Il reste un dernier point que je n’ai pas abordé à propos de la CKA/CKAD/CKS (et dans une moindre mesure, la certif du clouder) : obtenir ces certifs, ça demande du travail. C’est même dur. Et parfois, on ne réussit pas du premier coup.
Et ça, ça peut générer de l’engagement, voire de la fierté, ou de la reconnaissance entre pairs, quand on réussit à la passer.
C’est compliqué à quantifier et ça dépend de chacun, mais ce n’est donc vraiment pas “inutile”, même quand on n’est pas freelance ou salarié d’une ESN.
En conclusion, le gain sera certainement beaucoup plus grand pour les profils un peu moins expérimentés que moi, mais même moi, j’y trouve mon compte.
On remonte du rabbit hole
Vous vous souvenez d’où on est parti ??? De là !

J’ai parlé beaucoup des salariés, mais assez peu des entreprises qui demandent à leurs prestataires ou candidats à un poste une certif.

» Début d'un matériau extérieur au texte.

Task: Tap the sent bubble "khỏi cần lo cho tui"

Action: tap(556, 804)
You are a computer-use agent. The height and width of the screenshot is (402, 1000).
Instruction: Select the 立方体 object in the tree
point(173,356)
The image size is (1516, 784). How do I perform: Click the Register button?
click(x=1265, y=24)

El famoso “une certification sur GCP serait un plus” (quand ce n’est pas carrément obligatoire pour postuler).
Et quand on a dit tout ce que j’ai dit (à savoir, que techniquement, quelqu’un qui a sa CKAD peut potentiellement ne pas savoir gérer une prod), on se demande bien pourquoi c’est demandé par l’entreprise.

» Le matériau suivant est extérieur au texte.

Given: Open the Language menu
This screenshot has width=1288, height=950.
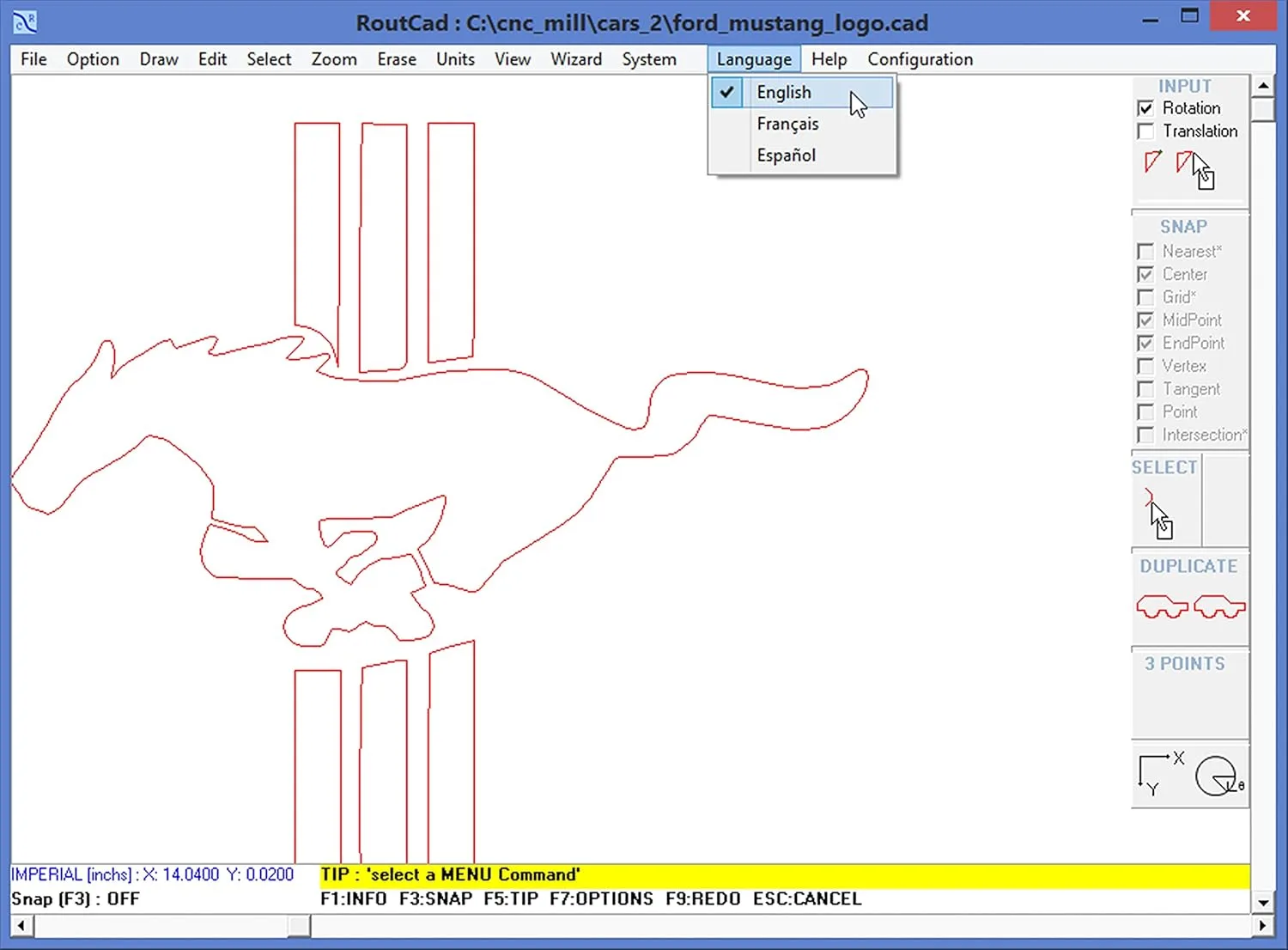Looking at the screenshot, I should click(754, 58).
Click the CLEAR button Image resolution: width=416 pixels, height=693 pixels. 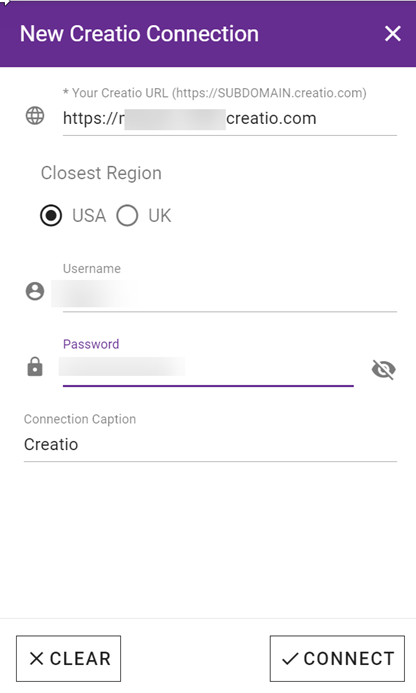pyautogui.click(x=69, y=659)

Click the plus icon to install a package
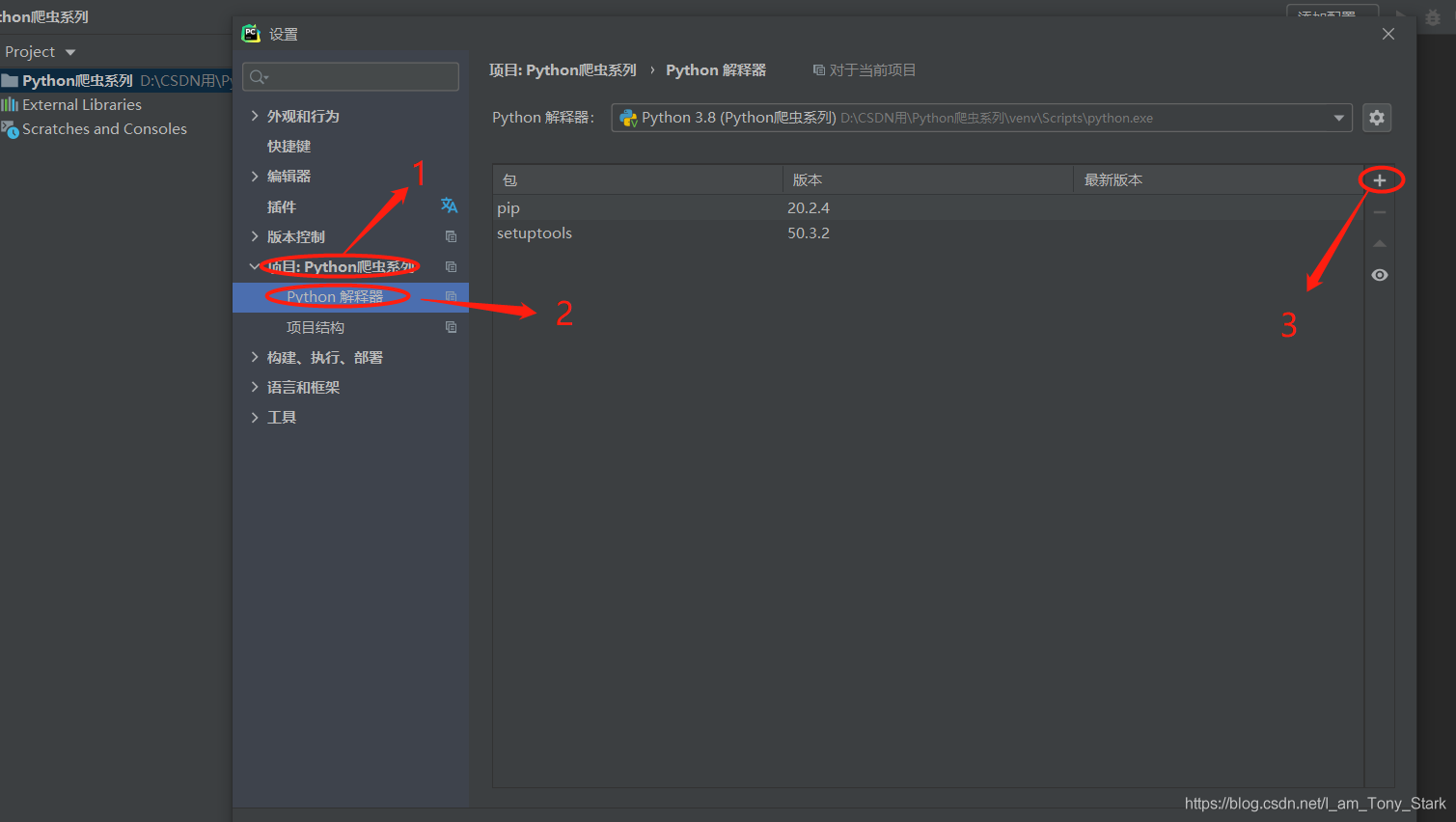1379,179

Plus j’y pense, et plus je me dis que la personne de la capture d’écran a peut-être un peu raison. Ces gens cherchent à se couvrir, pas à trouver la bonne personne…
Post-scriptum
Est-ce que vous êtes plus avancé qu’avant le début de l’article ?
Non, hein ? 😌

Addendum
Sur Bluesky, Alexis La Goutte me fait remarquer que j’oublie un point important sur “POURQUOI diantre les ESN et sociétés de conseil en tout genre sont si friantes des certifs à gogo” ???

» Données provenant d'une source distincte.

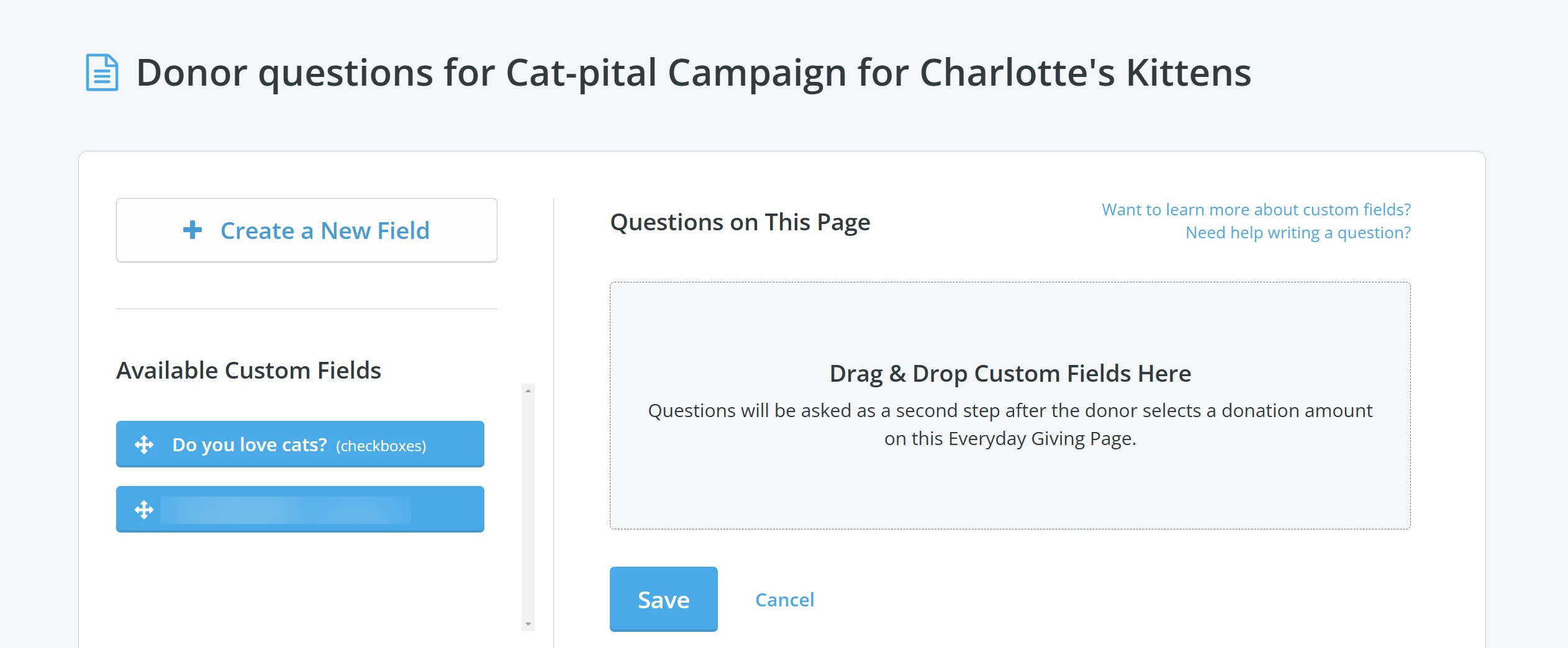Click the up arrow of the fields scrollbar

[528, 391]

En effet, un point important à savoir est que les éditeurs et les constructeurs ont tendances à cataloguer leurs partenaires en silver / gold / platinum / salade tomate oignon en fonction de tout un tas de critères, DONT le nombre de certifiés.
Concrètement :
“Tu veux revendre mon tout dernier serveur LLED avec une meilleure marge ? Pas de souci, faut juste que tu certifies 50 gars pour passer de Silver à Gold”
C’est plus compliqué que ça, mais vous voyez le délire.
Dans certains deals, j’ai entendu parler d’éditeurs qui refusaient de présenter un intégrateur, car il n’avait pas assez de profils certifiés, alors que l’intégrateur aurait tout à fait été en mesure de répondre à l’appel d’offre.
Avoir un grand nombre de gens certifiés est donc le nerf de la guerre pour améliorer ses marges, voire une question de survie pour obtenir des deals.
Et bien sûr, comme les certifs expirent au bout de 2/3 ans max, ça fait une rentrée d’argent aussi abondante que récurrente. Les éditeurs / constructeurs sont toujours gagnants, comme les casinos.